【大分国際車いすマラソン】一人の医師の情熱から始まった、思い受け継ぐ奇跡の大会
【写真:社会福祉法人 太陽の家】
男子の注目選手は、クラスT34/T53/T54、大会3連覇中で世界記録保持者のマルセル・フグ選手(スイス)。昨年の東京パラリンピック大会では、フィールド競技含め4個の金メダルを獲得しました。日本選手も負けてはいません。日本記録保持者の鈴木 朋樹選手。昨年の同大会ではフグ選手に敗れ2位でしたが、雪辱が期待されます。
女子は、前回大会優勝の喜納 翼選手が連覇に挑みます。48歳の鉄人・土田 和歌子選手、東京パラリンピック・銅メダリストのニキタ・デンブア選手(オランダ)も出場します。
40回を超え、今では国内外から多くの選手が参加するようになり、ハイレベルな世界的にも大きな大会になりました。
しかし、第1回大会が行われたのは1981年。まだまだパラスポーツ、障害者スポーツが現在のように多くの人の目に触れる機会が少なかった時代です。社会の理解も足りなかったと言えます。だからこそ、この大会は、情熱と信念を持った人々の思いが集結し、多くの壁を乗り越え成長していった奇跡の大会なのです。
そんな大会の出発点には、一人の医師の存在がありました。
本文:佐野 慎輔(笹川スポーツ財団 理事/尚美学園大学 教授)
地域住民とともに
「がんばって」「あした楽しみにしているよ」
大分車いすマラソンの参加選手たちが商店街をパレード(写真は2019年のものです) 【笹川スポーツ財団スタッフ撮影(2019年)】
一人の医師から始まった
思えば1981年、国際障害者年に合わせてこの世界初の車いす単独大会が始まった。呼びかけたのは「日本パラリンピックの父」と呼ばれた医師、中村裕である。
「先生、僕らもマラソン大会に出たい」
中村は開催に尽力した1964年東京パラリンピックの翌年、別府に障害者の社会復帰を支援する福祉法人『太陽の家』を創設。スポーツによるリハビリに力をいれていた。その『太陽の家』入所者である車いすランナーからかけられた言葉がきっかけとなった。
中村裕 【写真:社会福祉法人 太陽の家】
しかし、県陸上競技協会の回答は「マラソンとは二本の脚で走る」という定義に従い、「NO」だった。ただ「単独開催ならば…」との言葉を引き出し、中村は開催にむけて走り出した。それがこの大会である。
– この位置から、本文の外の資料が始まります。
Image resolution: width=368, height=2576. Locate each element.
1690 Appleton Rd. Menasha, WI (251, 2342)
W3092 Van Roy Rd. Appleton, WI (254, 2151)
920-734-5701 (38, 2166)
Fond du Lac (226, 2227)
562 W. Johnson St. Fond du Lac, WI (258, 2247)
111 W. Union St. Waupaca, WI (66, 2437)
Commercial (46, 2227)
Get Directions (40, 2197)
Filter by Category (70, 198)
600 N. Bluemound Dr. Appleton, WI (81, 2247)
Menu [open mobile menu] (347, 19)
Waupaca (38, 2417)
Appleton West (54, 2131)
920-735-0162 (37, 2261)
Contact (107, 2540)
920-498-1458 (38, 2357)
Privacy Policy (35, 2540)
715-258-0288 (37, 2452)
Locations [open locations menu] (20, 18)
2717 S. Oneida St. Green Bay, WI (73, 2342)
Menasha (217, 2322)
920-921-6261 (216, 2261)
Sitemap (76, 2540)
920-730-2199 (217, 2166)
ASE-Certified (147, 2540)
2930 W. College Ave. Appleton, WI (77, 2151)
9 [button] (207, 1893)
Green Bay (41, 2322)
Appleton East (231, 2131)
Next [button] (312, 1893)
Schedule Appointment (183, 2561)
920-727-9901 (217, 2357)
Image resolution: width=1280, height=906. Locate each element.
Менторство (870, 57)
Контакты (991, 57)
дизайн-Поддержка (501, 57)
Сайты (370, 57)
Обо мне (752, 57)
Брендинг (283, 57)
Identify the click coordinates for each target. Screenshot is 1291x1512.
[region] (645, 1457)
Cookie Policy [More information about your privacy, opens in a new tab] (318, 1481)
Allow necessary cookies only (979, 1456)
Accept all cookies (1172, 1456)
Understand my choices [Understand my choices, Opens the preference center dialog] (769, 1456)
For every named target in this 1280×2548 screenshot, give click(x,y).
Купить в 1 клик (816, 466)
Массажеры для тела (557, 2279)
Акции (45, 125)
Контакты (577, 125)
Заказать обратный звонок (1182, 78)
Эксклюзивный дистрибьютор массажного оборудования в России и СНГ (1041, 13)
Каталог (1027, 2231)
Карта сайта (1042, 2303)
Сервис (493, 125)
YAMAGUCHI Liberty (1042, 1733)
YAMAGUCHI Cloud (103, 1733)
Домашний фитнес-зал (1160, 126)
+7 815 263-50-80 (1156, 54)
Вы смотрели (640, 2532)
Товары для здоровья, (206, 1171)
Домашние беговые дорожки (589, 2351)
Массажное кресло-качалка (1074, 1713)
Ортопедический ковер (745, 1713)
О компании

「障害者だからといって特別扱いすることはない。ただ、彼らに機会を与えてほしい」― 中村の信念がこの共生社会のモデルのような大会を生んだ。
中村裕とは…?
周囲の冷たい反応にもめげず、1961年には大分県身体障害者スポーツ大会を創設、64年の東京パラリンピック開催に道を開いた。75年にはアジア、太平洋地域の障害者によるスポーツ大会「極東・南太平洋身体障害者スポーツ大会」通称フェスピックを創設し、別府で第1回大会を開催した。現アジア・パラリンピック競技大会の前身である。
同時に社会福祉法人『太陽の家』とオムロン(当時は立石電機)やソニー、ホンダ、そして三菱商事や富士通、デンソーといった日本を代表する企業と一緒に合弁会社を創り、障害者の雇用を進めたことはつとに知られる。
中村はそうした活動をしっかり根付かせて1984年7月、57歳の若さで風のように逝った。しかし、その精神はいまに残る。
「No Charity, but a Chance!」
いまや、中村の思いに賛同したトップ企業が『大分国際車いすマラソン』のよき理解者となり、毎年応援団を編成して声援を送り続けている。三菱商事などは社員ボランティアを募り、会場整備や選手の受付など運営に大きな役割を果たしている。
中村の撒いた種が確実に、着実に花開いているのだ。
語り継ぐこと
男女マラソンT34/T53/T54の優勝者には「中村裕賞」が贈られる 【笹川スポーツ財団スタッフ撮影(2019年)】
しかし、そうした顕彰だけではなく、なにか未来に中村の存在を語り継ぐ縁よすがが欲しい。そんな思い抱くのは私ひとりだろうか。オリンピックでは100周年記念となった1996年アトランタ大会から再び、創設者ピエール・ド・クーベルタンの功績を開会式で紹介するようになった。変化とともに種を撒いた人をどう語り継ぐか、それもまた大事なことだと考える。